The logo of French cosmetics group L'Oreal is seen on the company's building in Clichy, near Paris February 12, 2015. Picture taken with zooming effect. REUTERS/Christian Hartmann
PARIS - 19 December 2017: L‘Oreal is launching its first wholly plant-based hair dye as cosmetics companies look to win over customers who are becoming increasingly wary of chemical ingredients.
The French company, the world’s biggest maker of skincare and beauty products, said on Wednesday the new range based on ingredients such as henna would be aimed at professionals for use in salons across Europe from May 2018.
The organic cosmetics boom has been driven by rising numbers of younger consumers rejecting chemical-based products in favor of plant-based ones.

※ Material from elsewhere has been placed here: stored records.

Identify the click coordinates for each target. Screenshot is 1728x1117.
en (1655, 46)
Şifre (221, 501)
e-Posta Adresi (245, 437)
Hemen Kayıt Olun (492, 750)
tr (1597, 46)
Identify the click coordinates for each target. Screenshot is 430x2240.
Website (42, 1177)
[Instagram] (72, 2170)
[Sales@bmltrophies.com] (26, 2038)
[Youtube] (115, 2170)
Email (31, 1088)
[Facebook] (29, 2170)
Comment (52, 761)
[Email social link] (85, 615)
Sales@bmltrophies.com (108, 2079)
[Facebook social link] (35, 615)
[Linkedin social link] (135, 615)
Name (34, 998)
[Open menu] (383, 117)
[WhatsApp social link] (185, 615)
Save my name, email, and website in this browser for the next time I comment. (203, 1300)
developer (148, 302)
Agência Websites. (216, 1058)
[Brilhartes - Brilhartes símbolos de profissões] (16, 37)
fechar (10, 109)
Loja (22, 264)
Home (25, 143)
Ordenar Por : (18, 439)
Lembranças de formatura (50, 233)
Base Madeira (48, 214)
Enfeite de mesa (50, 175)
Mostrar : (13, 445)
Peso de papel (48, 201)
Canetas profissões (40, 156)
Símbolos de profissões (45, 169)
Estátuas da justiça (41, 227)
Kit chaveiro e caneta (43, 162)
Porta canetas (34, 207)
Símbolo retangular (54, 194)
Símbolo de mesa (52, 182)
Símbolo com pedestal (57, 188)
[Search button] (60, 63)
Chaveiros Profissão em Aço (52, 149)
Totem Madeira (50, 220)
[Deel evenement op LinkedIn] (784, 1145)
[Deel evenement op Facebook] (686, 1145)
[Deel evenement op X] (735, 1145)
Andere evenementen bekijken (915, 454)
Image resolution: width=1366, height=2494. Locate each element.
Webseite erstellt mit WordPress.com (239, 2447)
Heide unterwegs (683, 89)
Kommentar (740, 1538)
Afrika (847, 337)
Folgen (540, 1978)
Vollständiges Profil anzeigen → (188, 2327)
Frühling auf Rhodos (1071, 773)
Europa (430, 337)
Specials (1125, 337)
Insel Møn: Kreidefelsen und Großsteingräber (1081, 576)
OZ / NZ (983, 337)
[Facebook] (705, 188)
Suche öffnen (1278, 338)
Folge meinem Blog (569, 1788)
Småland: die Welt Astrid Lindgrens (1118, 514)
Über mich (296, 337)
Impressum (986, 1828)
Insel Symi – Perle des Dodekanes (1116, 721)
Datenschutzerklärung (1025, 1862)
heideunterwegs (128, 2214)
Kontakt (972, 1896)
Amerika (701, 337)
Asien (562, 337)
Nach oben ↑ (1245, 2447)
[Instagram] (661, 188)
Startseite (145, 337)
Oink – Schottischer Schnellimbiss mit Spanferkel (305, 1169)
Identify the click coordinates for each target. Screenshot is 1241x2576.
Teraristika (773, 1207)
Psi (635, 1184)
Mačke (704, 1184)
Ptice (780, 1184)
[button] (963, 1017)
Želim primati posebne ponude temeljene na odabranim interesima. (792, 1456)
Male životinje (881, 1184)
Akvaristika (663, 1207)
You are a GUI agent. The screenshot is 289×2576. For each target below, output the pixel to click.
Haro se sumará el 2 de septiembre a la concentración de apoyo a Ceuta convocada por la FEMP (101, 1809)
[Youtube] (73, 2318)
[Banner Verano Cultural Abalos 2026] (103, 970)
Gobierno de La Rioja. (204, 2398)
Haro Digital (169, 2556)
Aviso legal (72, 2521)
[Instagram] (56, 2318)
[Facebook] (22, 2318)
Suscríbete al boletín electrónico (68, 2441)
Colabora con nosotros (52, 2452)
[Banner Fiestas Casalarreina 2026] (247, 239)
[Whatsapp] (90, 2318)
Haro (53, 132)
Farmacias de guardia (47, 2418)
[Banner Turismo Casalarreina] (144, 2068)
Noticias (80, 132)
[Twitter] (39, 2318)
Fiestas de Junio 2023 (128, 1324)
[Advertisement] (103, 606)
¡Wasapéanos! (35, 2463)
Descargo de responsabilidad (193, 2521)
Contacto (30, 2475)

The natural and organic beauty market was worth around $11 billion worldwide in 2016, consultants Ernst & Young said, adding that it was likely to double by 2024.
L‘Oreal believes the natural beauty market already stands at 24 billion euros ($28.2 billion) and is growing at 12 percent a year, said Marion Brunet, manager of L‘Oreal Professional, one of the brands within the professional division that caters to salons.
“There’s very strong demand from women to move towards healthier formulas,” Brunet said, adding that a branch of cosmetics that used to be the preserve of more militant “green” consumers 15 to 20 years ago had spread across society.
The vegan range, called Botanea, is sourced from three plants found in India and is not available for mass market consumption yet, as the different shades need to be mixed to measure.
Revenue growth at L‘Oreal - founded almost 100 years ago by a chemist as a hair dye company - has benefited from a make-up boom in the age of “selfies” on social media, while its luxury brands such as Lancome are also doing well.
But its professional products division has lagged, however, with like-for-like sales growth down 0.3 percent in the nine months to September, while other areas including the smaller active cosmetics business, which caters to dermatological conditions, expanded.
L‘Oreal, which spent 3.3 percent of its 26 billion euros ($30.6 billion) in sales last year on research, rivals large groups such as Estee Lauder.
But small start-ups in skincare and beauty have acquired visibility and are reaching a greater audience through online sales and marketing in recent years.
L‘Oreal sold The Body Shop earlier this year to Brazil’s Natura Cosmeticos, after the label, one of the pioneers in the field of natural-based cosmetics, struggled against rising competition.